Exclusive: Republican presidential nominee Donald Trump is taking a P.R. pounding for a sloppy Second Amendment reference interpreted as calling for Hillary Clinton’s assassination, but what was his intent, asks Robert Parry.
By Robert Parry
Donald Trump’s strange comment about “Second Amendment people” somehow stopping gun-control initiatives of a Hillary Clinton presidency has earned him condemnation for supposedly suggesting the assassination of his Democratic rival. And his inarticulate half sentence surely could be interpreted that way, which is alarming enough.

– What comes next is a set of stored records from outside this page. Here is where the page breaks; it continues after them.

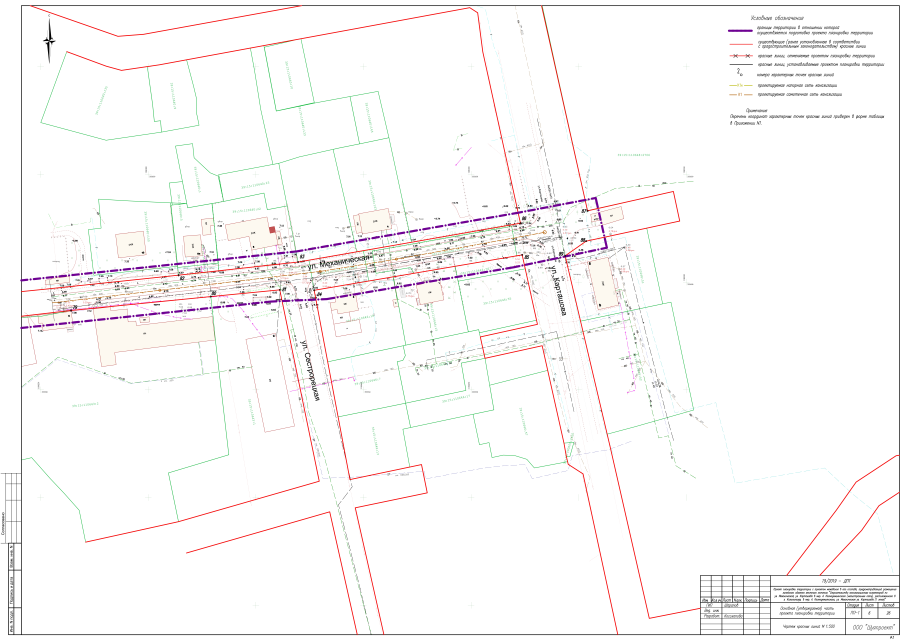Click the black line legend sample
Viewport: 905px width, 640px height.
point(740,65)
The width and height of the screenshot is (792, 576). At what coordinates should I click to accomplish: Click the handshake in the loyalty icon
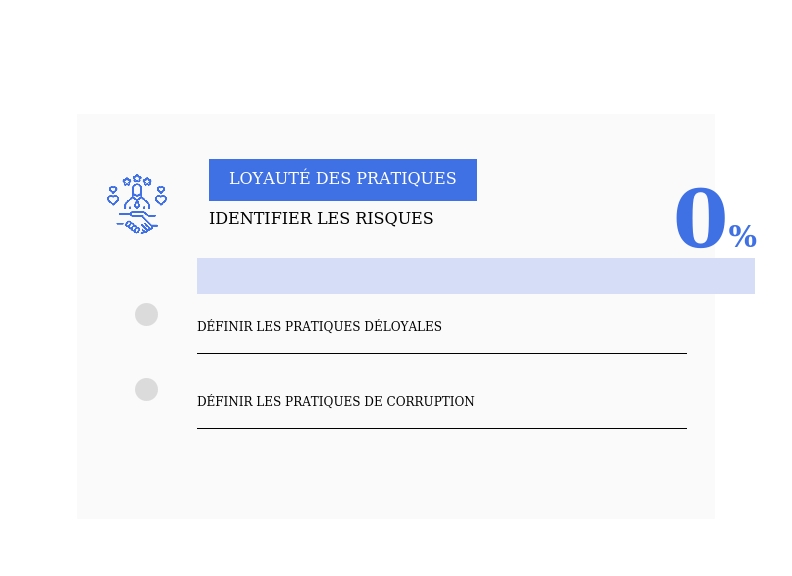click(x=138, y=222)
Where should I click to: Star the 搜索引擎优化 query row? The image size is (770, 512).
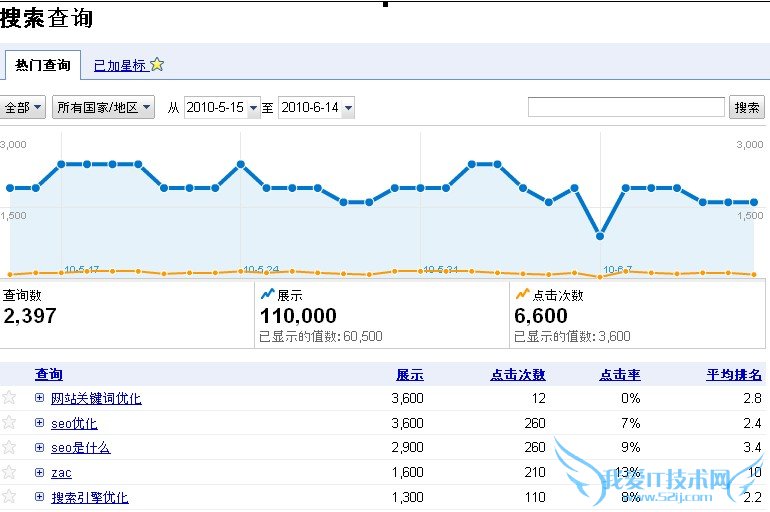tap(9, 497)
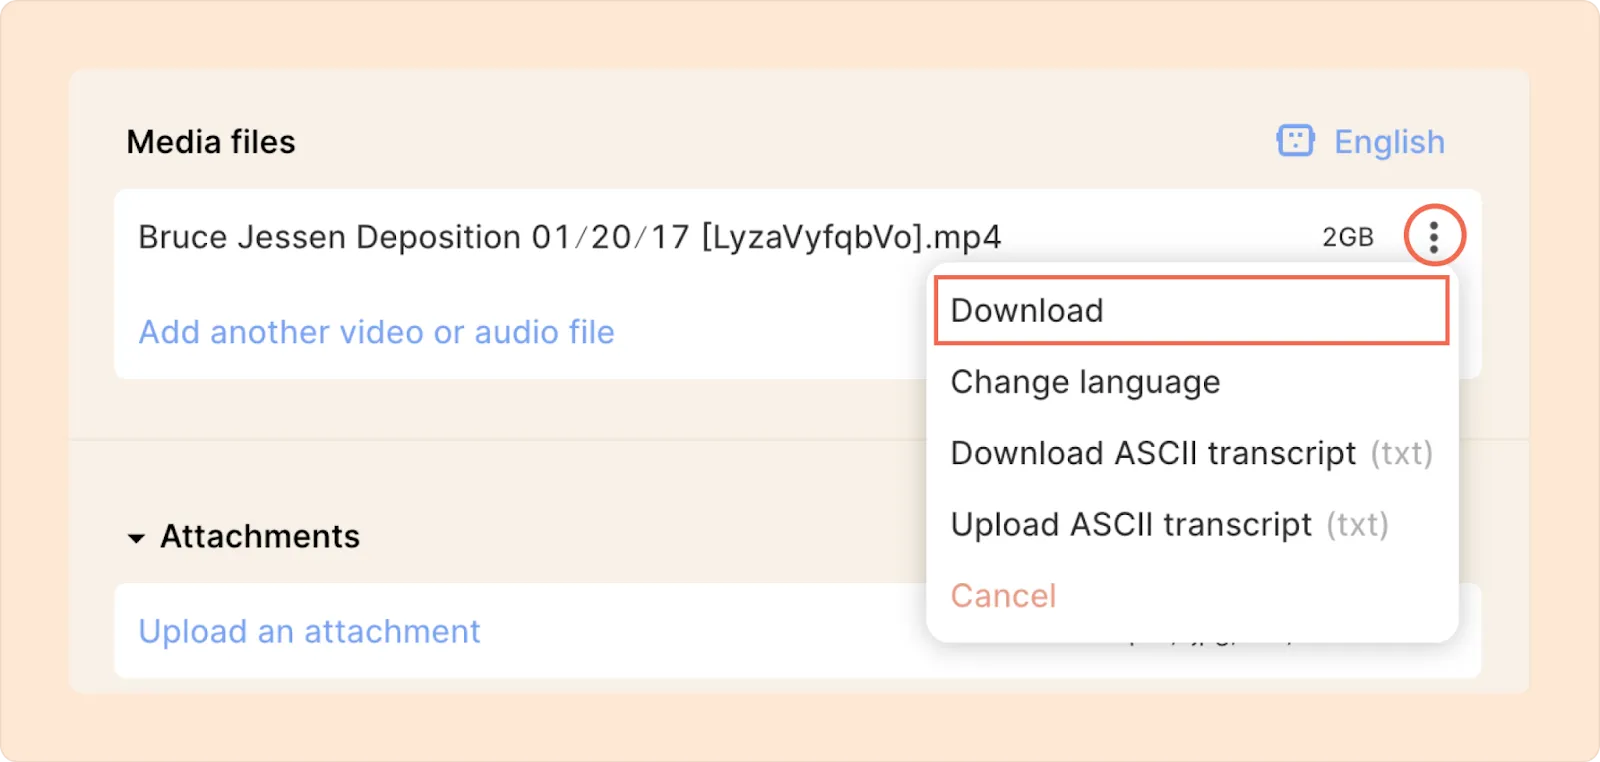The image size is (1600, 762).
Task: Click the 2GB file size label
Action: [1347, 237]
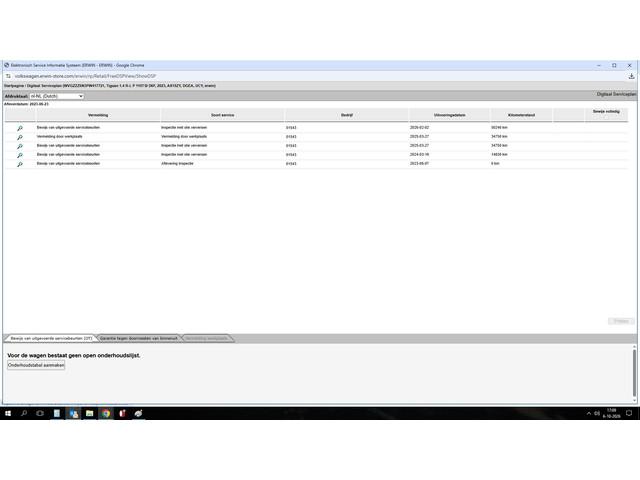640x480 pixels.
Task: Click the bottom panel vertical scrollbar
Action: 634,373
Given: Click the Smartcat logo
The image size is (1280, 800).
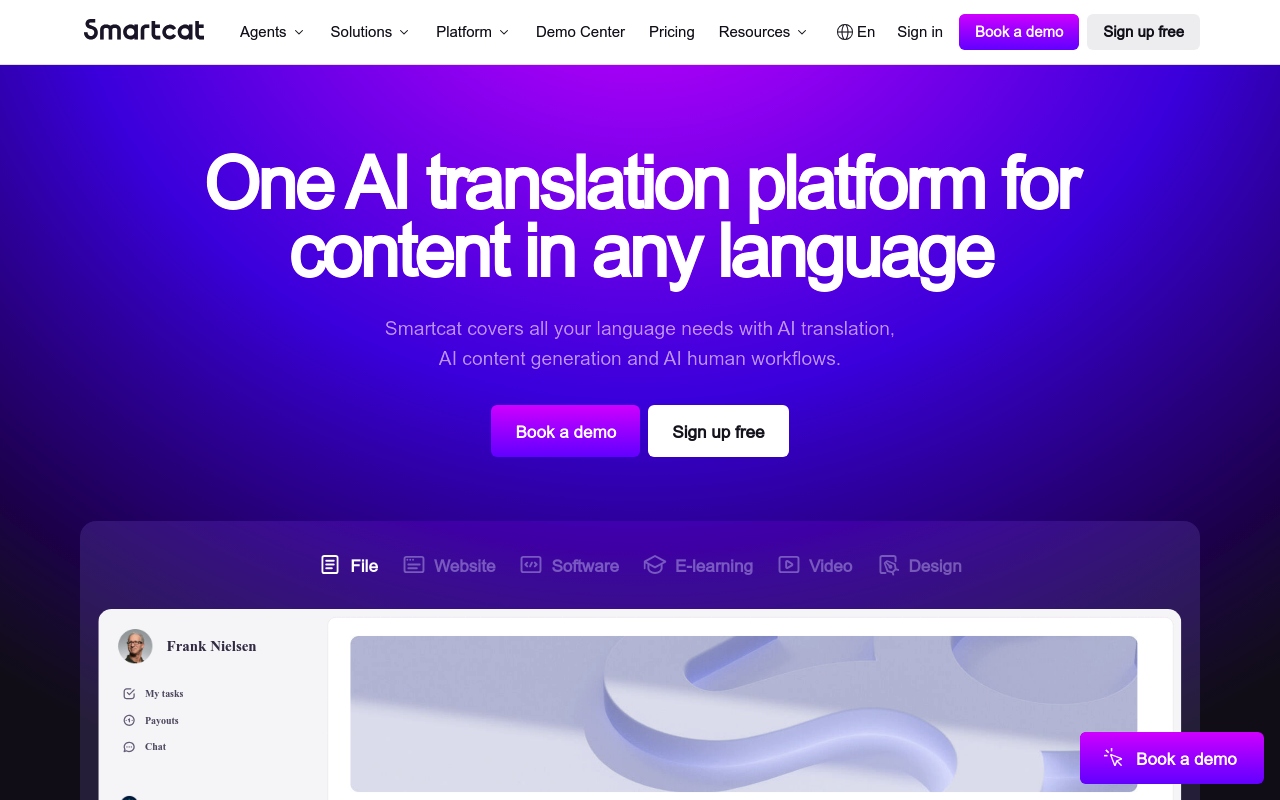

But I saw the phrase somewhat differently, that Trump – in his shock-jock style – was suggesting that Americans with AR-15s slung over their shoulders and with Glocks open-carried on their hips would respond to any new gun-control measures by mounting an armed insurrection against the hated “Guv-mint.”
Such militant fantasies pervade the American Right (and some areas of the American Left), with the Second Amendment venerated not because it allows for hunting or even “home defense” but because it fits the vivid imaginations of people who contend that the power of the federal government can only be restrained by killing its agents and representatives.
It is part of the militia-movement folk lore that the Founders enacted the Second Amendment so the American people could rise up against their elected government. Though that is bad history – since the Framers of the Constitution set as their goal “domestic Tranquility” and defined “levying war against” the United States as treason – this false notion that the Framers wanted a violent populace resisting the government has become an article of faith in Trump’s world of political paranoia.
So, when Trump spoke off-the-cuff at a North Carolina rally on Tuesday, it seemed to me that he was referencing the fanciful idea of gun-control opponents waging war on the federal government rather than calling for the assassination of Hillary Clinton. Nevertheless, Trump’s short-hand comment was dangerous regardless of which form of violent action he meant. His…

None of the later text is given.